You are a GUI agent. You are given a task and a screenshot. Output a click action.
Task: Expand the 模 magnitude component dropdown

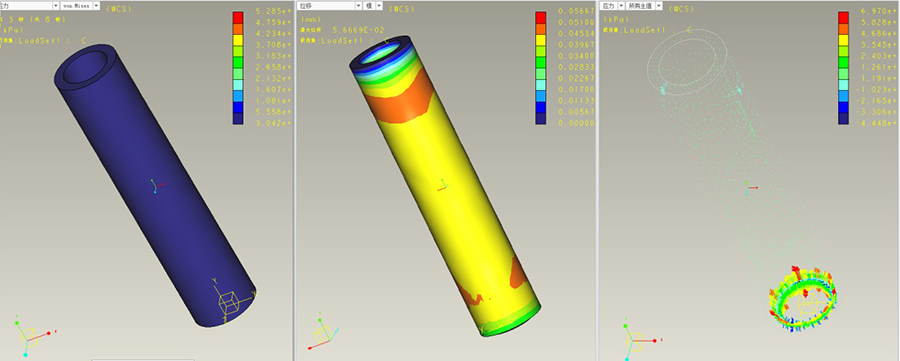[374, 6]
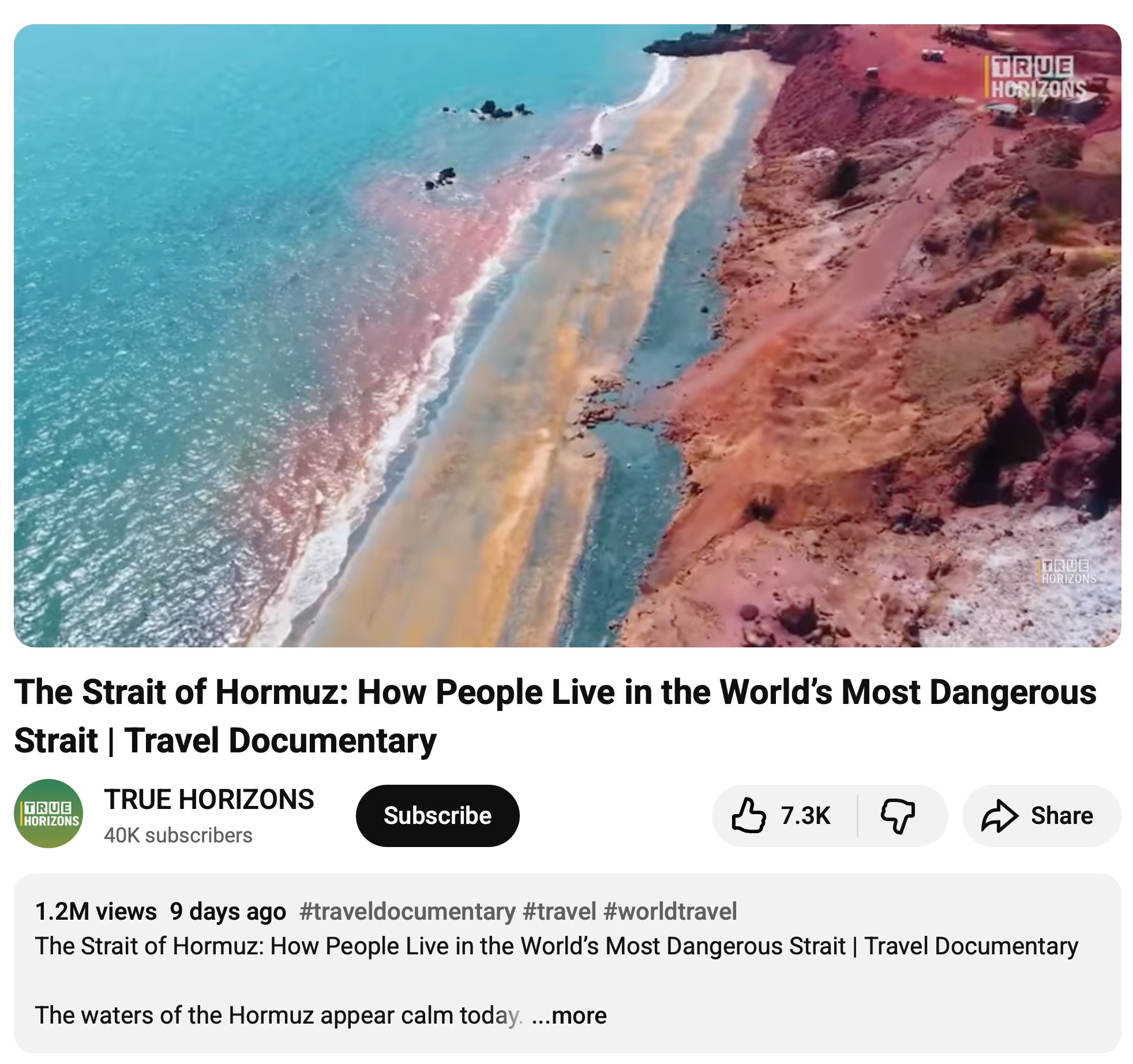
Task: Expand the description with ...more
Action: point(569,1016)
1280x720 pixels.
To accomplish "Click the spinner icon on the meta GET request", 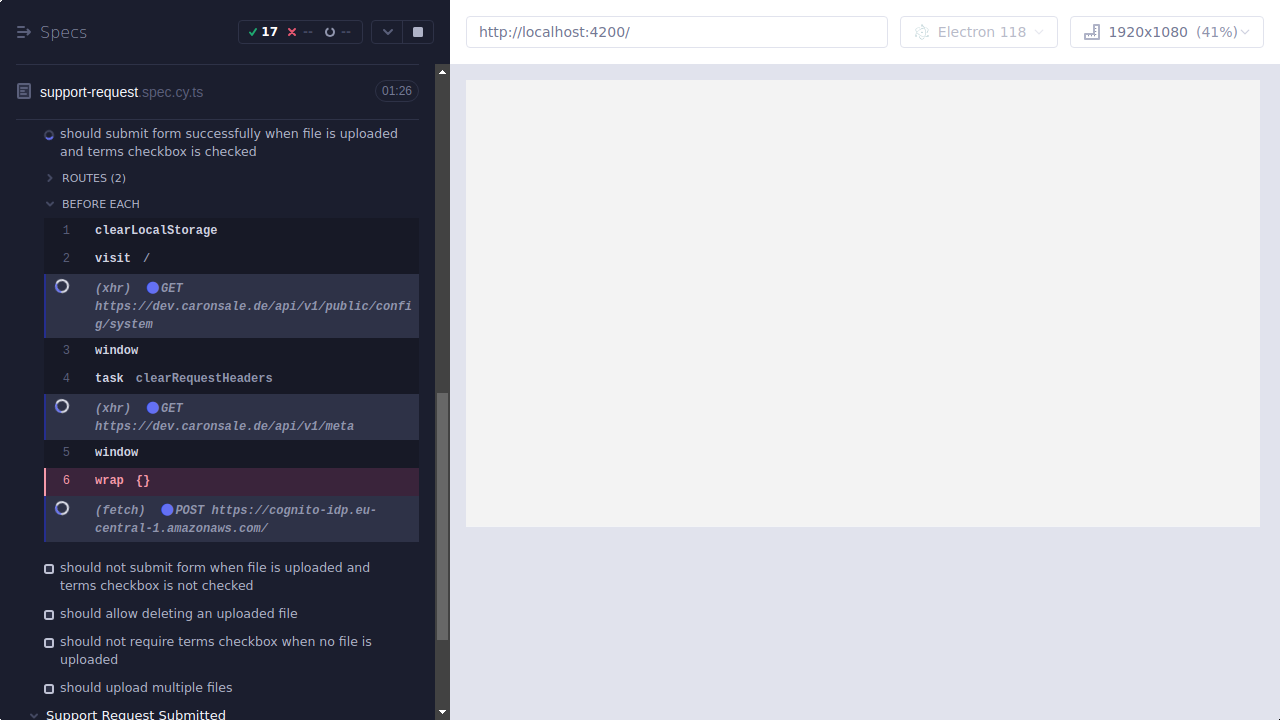I will pos(62,406).
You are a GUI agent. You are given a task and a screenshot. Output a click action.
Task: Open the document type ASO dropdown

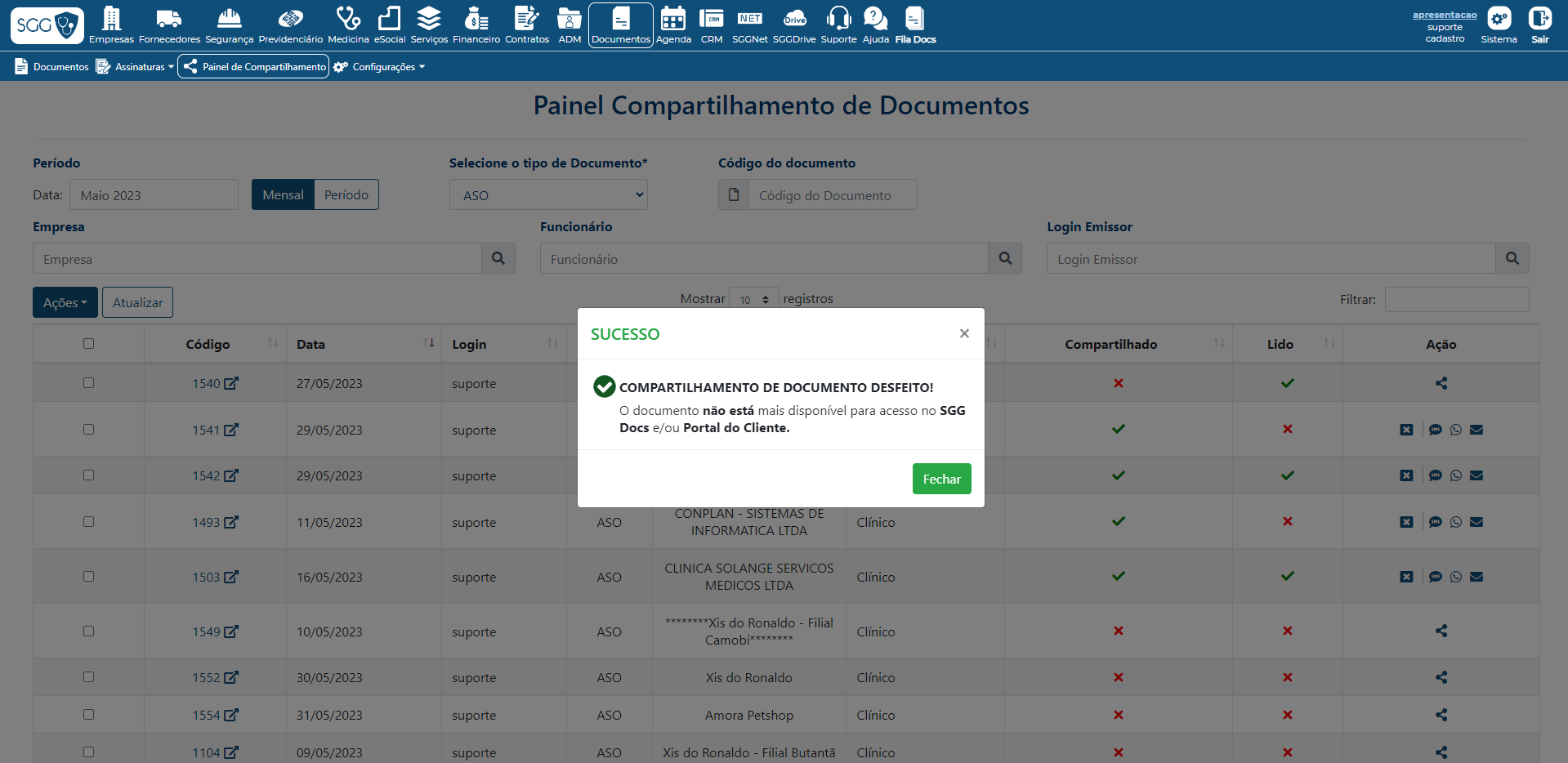[548, 195]
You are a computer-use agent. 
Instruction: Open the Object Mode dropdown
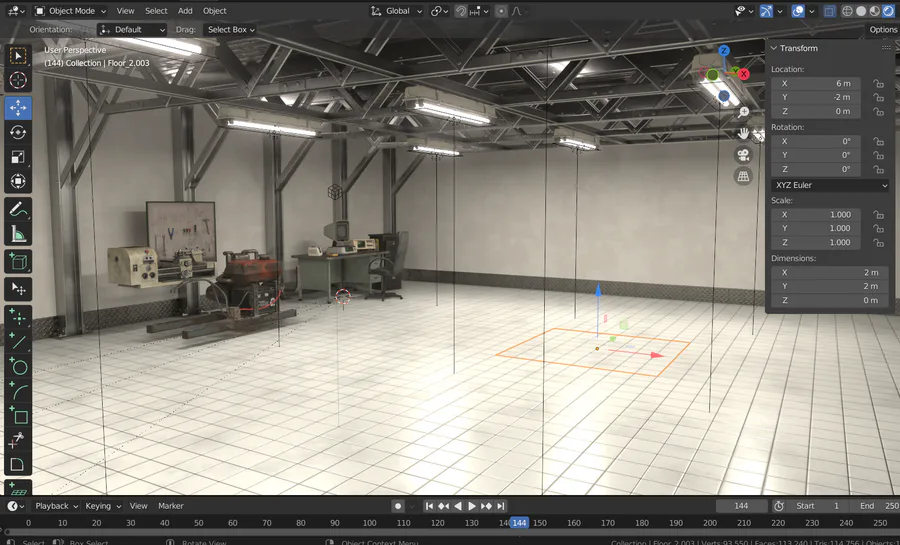pyautogui.click(x=70, y=11)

....................

| What you are asked to do |
Retype the entries above exactly, starting at their first line and ending with the line that holds "1280x720 pixels."; pictures stay out.

| Answer for the task |
You are a GUI agent. You are given a task and a screenshot. Output a click action.
Task: Expand the 模 magnitude component dropdown

[374, 6]
Task: Expand the description with ...more
Action: point(569,1016)
1280x720 pixels.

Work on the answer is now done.